Solution: use the dynamic array ArrayList for storage.
Problem 2: it is too troublesome to count the occurrence times of words by loop traversal.
Solution: use the hash table to store, and all words and their occurrence frequency can be counted in one traversal.
Question 3: there is no logarithm function with base 10 in Java.
Solution: transform through the bottom changing formula, write your own function for transformation, math log(value) / Math. log(base).
Question 4: when converting and comparing the floating-point values stored in the String type in the file, the result is incorrect, but there is no syntax problem.

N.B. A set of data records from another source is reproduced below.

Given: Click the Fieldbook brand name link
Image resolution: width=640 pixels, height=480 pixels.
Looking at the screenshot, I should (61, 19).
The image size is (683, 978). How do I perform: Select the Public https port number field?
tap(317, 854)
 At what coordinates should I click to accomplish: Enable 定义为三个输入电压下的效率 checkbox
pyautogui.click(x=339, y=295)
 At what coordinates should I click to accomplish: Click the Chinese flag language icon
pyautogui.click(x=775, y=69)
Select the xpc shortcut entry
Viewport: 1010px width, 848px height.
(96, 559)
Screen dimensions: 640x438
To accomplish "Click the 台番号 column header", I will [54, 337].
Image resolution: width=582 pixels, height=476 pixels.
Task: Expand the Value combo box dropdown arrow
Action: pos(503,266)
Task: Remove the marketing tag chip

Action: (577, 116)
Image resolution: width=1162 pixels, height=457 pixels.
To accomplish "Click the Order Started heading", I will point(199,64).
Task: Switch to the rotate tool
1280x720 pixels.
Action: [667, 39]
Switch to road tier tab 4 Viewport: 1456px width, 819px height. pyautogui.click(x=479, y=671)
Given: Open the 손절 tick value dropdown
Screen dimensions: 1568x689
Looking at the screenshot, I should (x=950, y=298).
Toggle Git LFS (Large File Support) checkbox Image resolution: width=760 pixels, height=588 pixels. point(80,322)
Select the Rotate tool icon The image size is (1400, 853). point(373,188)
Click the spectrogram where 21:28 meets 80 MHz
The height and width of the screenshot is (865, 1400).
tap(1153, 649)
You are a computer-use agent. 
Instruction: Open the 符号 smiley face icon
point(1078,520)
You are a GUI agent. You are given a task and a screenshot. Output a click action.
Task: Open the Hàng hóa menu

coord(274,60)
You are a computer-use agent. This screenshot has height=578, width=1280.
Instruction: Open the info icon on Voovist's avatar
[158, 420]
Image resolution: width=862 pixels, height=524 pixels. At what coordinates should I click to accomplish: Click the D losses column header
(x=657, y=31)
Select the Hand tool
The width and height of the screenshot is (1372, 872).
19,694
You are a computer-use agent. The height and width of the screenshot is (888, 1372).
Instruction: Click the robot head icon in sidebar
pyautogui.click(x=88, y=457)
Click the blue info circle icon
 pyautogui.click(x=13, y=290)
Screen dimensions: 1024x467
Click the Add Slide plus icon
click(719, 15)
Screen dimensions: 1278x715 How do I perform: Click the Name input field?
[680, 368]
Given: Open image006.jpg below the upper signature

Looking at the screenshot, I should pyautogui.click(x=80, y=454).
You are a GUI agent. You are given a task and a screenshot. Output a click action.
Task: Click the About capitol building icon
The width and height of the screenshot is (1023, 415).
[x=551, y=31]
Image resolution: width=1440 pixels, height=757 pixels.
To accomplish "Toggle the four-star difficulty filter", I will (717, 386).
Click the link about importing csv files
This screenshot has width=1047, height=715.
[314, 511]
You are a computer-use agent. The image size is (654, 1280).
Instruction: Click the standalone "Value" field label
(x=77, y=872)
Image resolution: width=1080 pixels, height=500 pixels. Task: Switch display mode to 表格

Solution: it is found that there is data of type 0.00xxe-4 during storage, and the last value of forced type conversion is incorrect. Then use another function double Valueof (strs1 [2]) can be compared after conversion.
Pit excavation summary
During the algorithm design, in fact, there are some library functions in Java that can be called directly to complete the corresponding functions, but I still want to write them myself because it is not difficult. However, due to the use of text for data storage and conversion, it takes a lot of time to read and write a large amount of data. Just like the last text content of B3, I read the contents of two texts at the same time, and then write the third text after data type conversion. It took almost 30 minutes from the beginning to the end of writing the last text. However, after processing these three texts, the keyword retrieval is very fast. However, if the text is added or deleted, the update of the file will be too expensive. I think if the next step is to optimize the algorithm, the most important thing is to use the database to process the text content, which is more conducive to dynamic change.